_Request_
Please repeat the lines below word for word, leaving out the pictures.

## Begin Extracted records

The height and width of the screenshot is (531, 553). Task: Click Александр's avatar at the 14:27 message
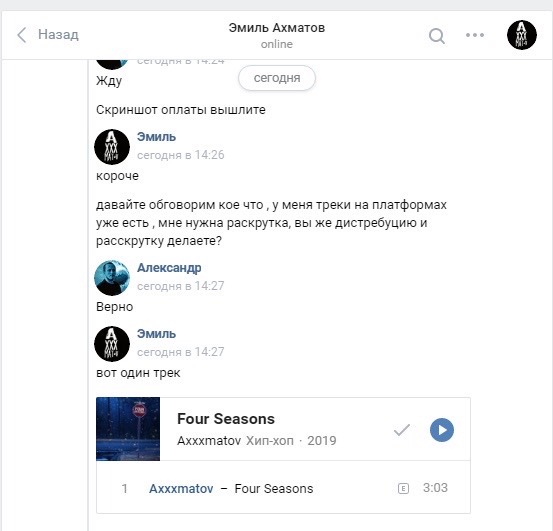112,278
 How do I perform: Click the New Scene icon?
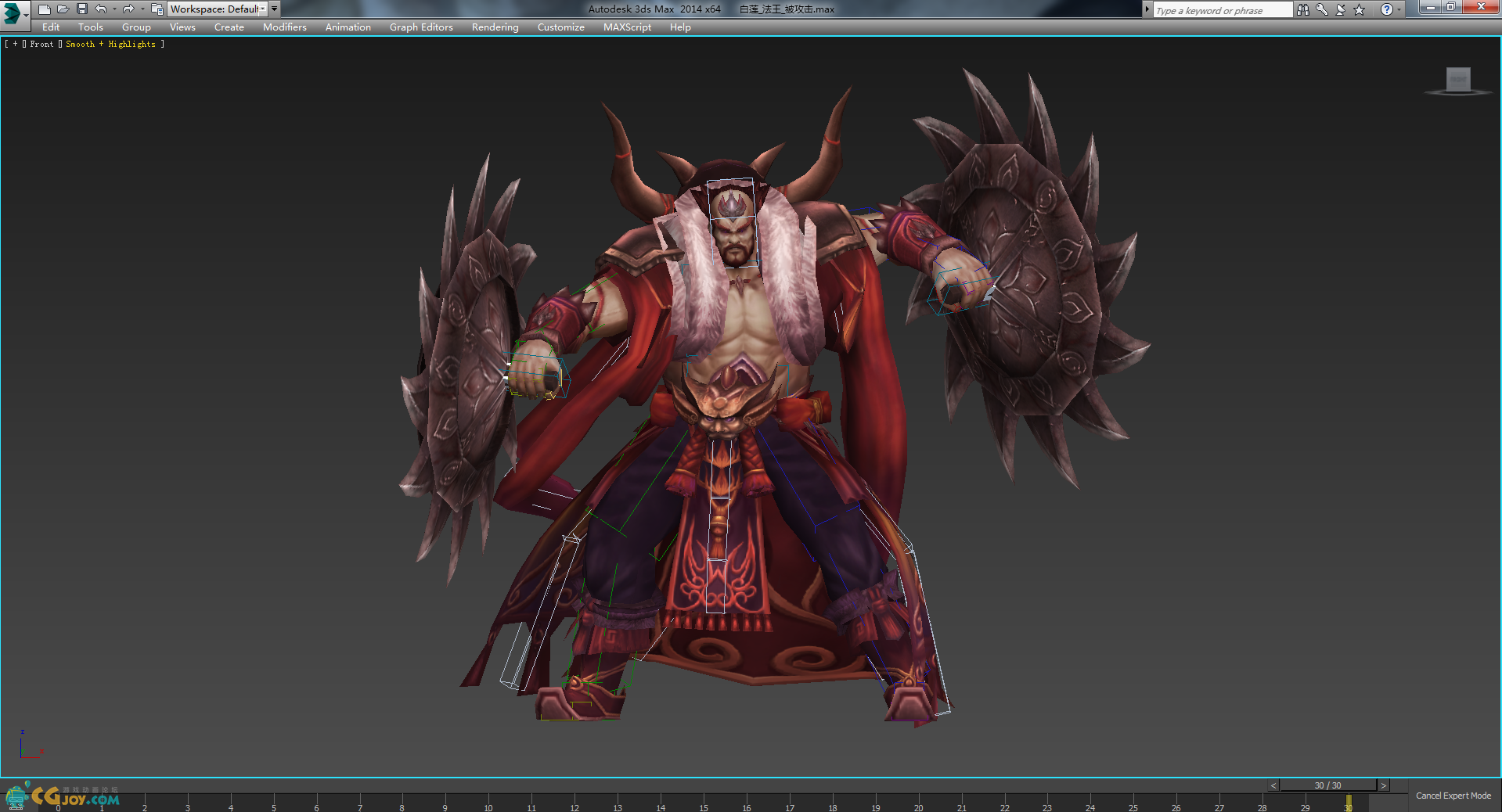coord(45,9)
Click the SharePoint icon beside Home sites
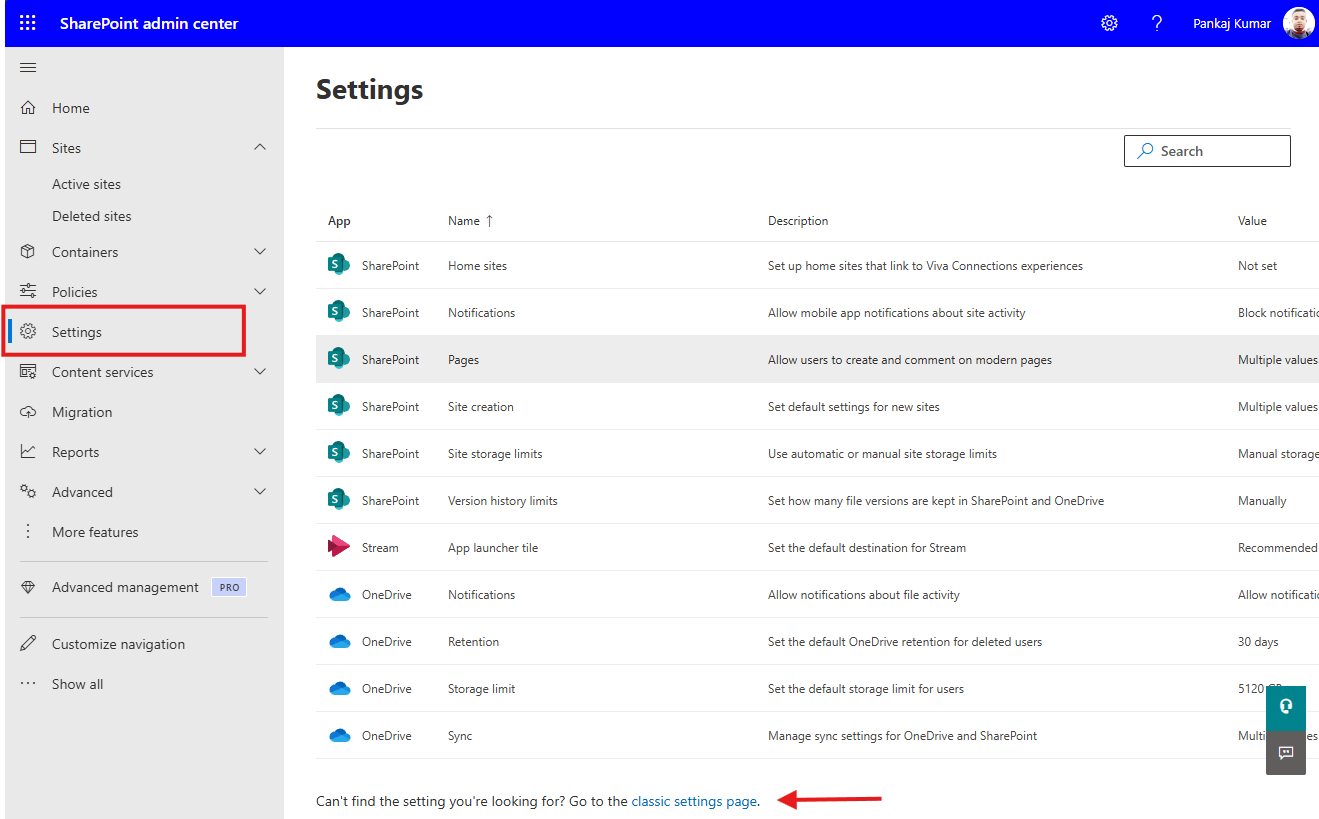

## End Extracted records

_Result of the task_
The height and width of the screenshot is (531, 553). Task: Click Александр's avatar at the 14:27 message
112,278
 How do I perform: Click the New Scene icon?
coord(45,9)
Click the SharePoint icon beside Home sites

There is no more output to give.